A product of disastrously confused times, The 13th shows DuVernay’s trendy infatuation with the black civil-rights past. Her argument doesn’t aim toward the kind of enlightenment DuBois envisioned, according to which our moral and political understanding would allow us to overcome America’s slavery-based heritage. Instead, DuVernay demonstrates a perverse nostalgia for the torment and anguish that accompanied mid-century civil-rights activism. She rolls through history, drawing quick, superficial parallels between recent racial events (Ferguson, Baltimore) and past civil-rights milestones. Her implicit message: Nothing has changed. But this insults history and misrepresents black Americans’ spiritual, ethical, and economic drive.

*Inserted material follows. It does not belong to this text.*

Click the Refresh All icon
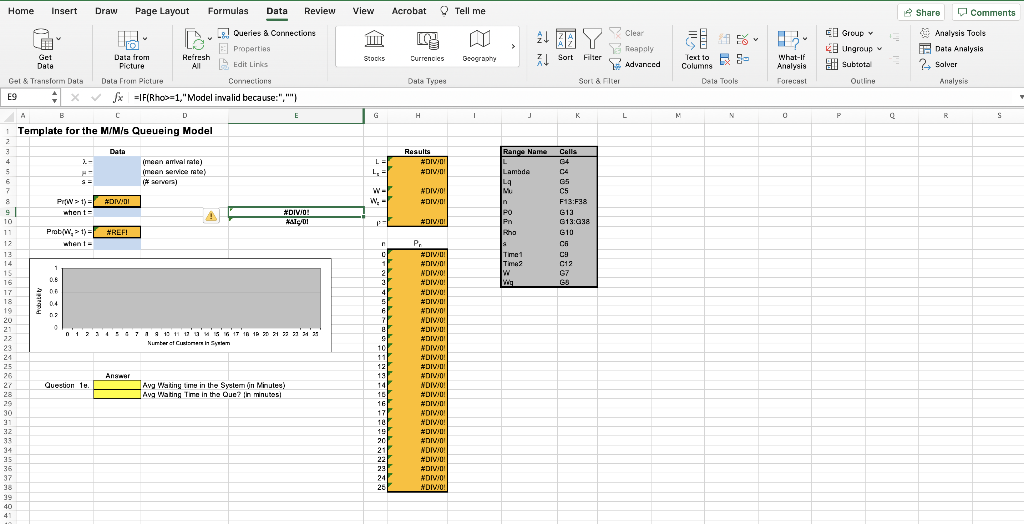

The 13th proposes that through a century of political U-turns, blacks have endured sociological stasis. Her facile accusations and observations (the rise of the Ku Klux Klan, Bill Clinton’s 1994 Omnibus Crime Bill) evince mere pity for black America. Never confronting the Left-Behinds, the film neglects a critique of poverty and disregards the cultural and psychological phenomenon of racism. It follows the news media’s typically unhelpful assumption that contemporary racial issues can be approached in the same way as racism of the past.

DuVernay accepts the sophomoric term “institutional racism” as a catch-all for the complexity of U.S. society, industry, culture, and personal relations. She appropriates images of southern black pacifism and stoicism against thuggish white mobs as if by doing so, she is demonstrating the same courage and nobility. But she is no more noble than contemporary activists who let the principles of black advancement be overtaken by anarchists and lowlifes (the new mobs), or today’s craven media who exploit unrest for ratings and clicks.

In assembling a peculiar ensemble of characters, DuVernay disgraces the legacy of DuBois’s tough thinking. Of the people she spotlights, only a few actually suffered convictions such as those we saw in The Return, the documentary by Kelly Duane de la Vega and Katie Holloway, which followed efforts by working-class ex-cons to mend their lives after surviving the dehumanization of imprisonment. DuVernay gives more screen time to an aristocratic group of black achievers and spokespeople: Van Jones, Henry Louis Gates, Michele Alexander, Cory Booker, Khalil Muhammad, and others — all pontificating while looking glamorous and peering thoughtfully off-screen).